HISTORY, exposetimur.com | Bonto Tangnga (wilayah di Kabupaten Bulukumba) menjadi saksi bisu atas sebuah peristiwa perang segi tiga dari 3 pasukan dengan latar dan alasan perang masing masing. Masa itu sekaligus menjadi ujian kekesatriaan dan sikap istiqamah dari para “Pattuppu Batu dan Pabbarani” dari orang-orang Bugis yang masih tersisa.
Dari semua arena perang fisik yang pernah dialami TII, peristiwa di Bontotangnga tercatat sebagai peristiwa yang paling dahsyat sehingga ayah menggambarkannya : “Iyami Tahang telluE batu lase’na iyare’ga se’di” (yang bertahan hanya yang memiliki 3 biji peler atau 1).
Di tengah prahara ini, Pasukan Dompea di bawah pimpinan Baco Simboleng Krg. Bodobodoa menurunkan prajurit berani mati dengan formasi unik yang dirancang untuk mampu melompat merampas senjata senjata dari tangan musuh. Krg. Bodobodoa membakar semangat pasukannya dengan motto : “Jika kalian tewas di arena ini, besok saat matahari terbit, kalian akan hidup kembali”
Namun tercatat pula bahwa, saat itu menjadi saat untuk pertama kalinya, pasukan gaib Krg. Bodobodoa berupa ribuan tawon sihir dari beras ketan hitam dan juga ratusan ular yang menjelma dari benang hitam, saat itu tidak bisa jadi. Berkarung – karung beras ketan hitam bertebaran tak menjelma jadi tawon. Begitu pula benang hitam tak ada yang menjelma jadi pasukan ular. Padahal pasukan sihir inilah yang paling diandalkan Krg. Bodobodoa untuk menghancurkan pasukan musuh.

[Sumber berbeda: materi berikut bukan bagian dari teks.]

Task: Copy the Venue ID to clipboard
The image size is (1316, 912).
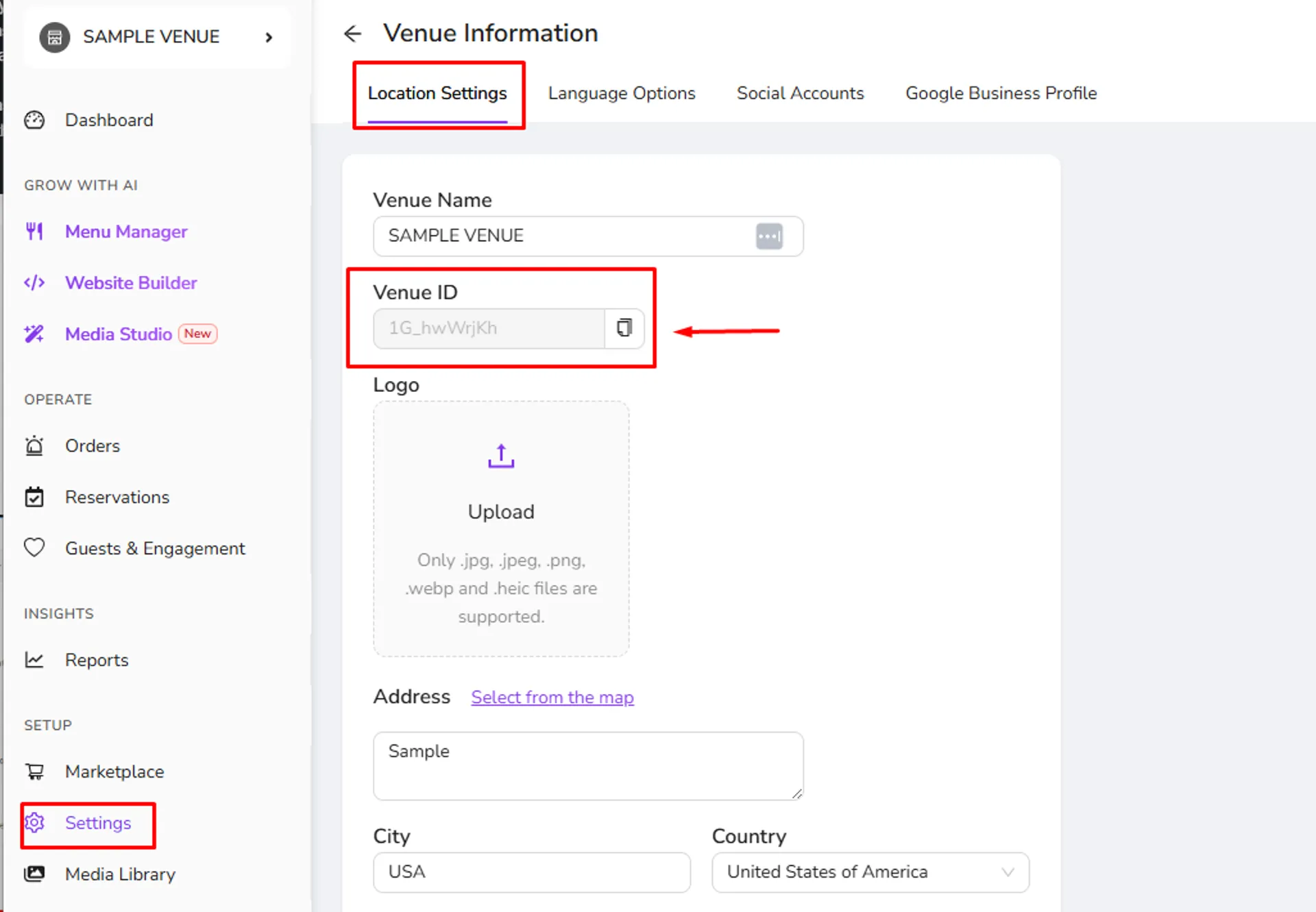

Dihari kedua perang, tokoh-tokoh ksatria terkenal sudah mulai banyak mundur dan lari dari arena, termasuk Lai-lainna Pa’ngasa’.
Memasuki hari ketiga, selain yang tewas dan melarikan diri, pasukan tertara Islam hanya tersisa 8 orang antara lain Bung Palakiyah Calabai Tungke’na Sapu Beru, A. Muhammad Thahir, Sabil Sunusi Kaccone’na Lasiai, Tabe Lotong Lela Patuppu Batunna Bulu’poddo, Juddin Abu Pabbaraninna Mangara’Bombang, Juma’ Parelle’ Songi, Menca’ Bongki Pabbulanna Lasiai dan AG. U. Paolai.
Usai peristiwa itu, Calabai Tungke’na Sapu Beru, ksatria yang terkenal dengan kecepatannya dan anti gores segala senjata dengan dukungan badik sakti bernama “Calleke’E’ yang sekali gores musuh tewas terkapar, datang menemui AG. U. Paolai dan bertanya, “Tabe Puang, elo’ka makkutana. Siagaki ittana tuli silaoang ri pammasareng na de kuengka mitai aseggerrengTa’ na dE kenneng to kupura mitaki’ pitangngi boko’ baliE” (saya mau bertanya. Beberapa kali kita selalu bersama di medan perang namun saya tidak pernah menyaksikan kesaktianTa’ namun saya juga tidak pernah menyaksikan puan lari dari hadapan musuh).
Menanggapi pertanyaan itu, ayah menjawab :
“Iyatu kiakkutanangngE bung Palakia, To ritanai tennaisseng, To Makkutana teng napahang” (Yang ditanya tdklah lebih tahu dari yang bertanya/yang ditanya tidak tahu, yang bertanya tidak paham).
Memilih hidup zuhud, memegang teguh prinsip dan keyakinan, sabar dan bertahan dari seluruh ujian dan prahara dunia dan sikap pantang menyerah namun tetap rendah hati tetap mewarnai hidup AG. Ukkas Paolai hingga ajal menjemput beliau pada hari Jum’at, 15 Sya’ban 1443 H. dan sesuai permintaan beliau semasa hidup, beliau dimakamkan di Baruga Riattang – Kecamatan Bulukumpa yang sebelumnya, lokasi rumah/pemakaman itu adalah tanah wakaf yang diberikan sesepuh kampung/murid-murid beliau yang memaksa beliau untuk tetap tinggal di daerah itu untuk membumikan Agama Islam. Penduduk ketika itu bersimbah air mata memohon agar beliau tinggal.
Semasa hidup beliau ceritakan bahwa : “Uwae matannami tau maegaE na kuengka monro komai!”
Atas dasar itulah, setelah beliau wafat, keluarga menyematkan nama Anumerta/ nama setelah wafat : Guru MatinroR ri Sunreng UwaE Mata, artinya Guru yang wafat di (tanah ) mahar air mata.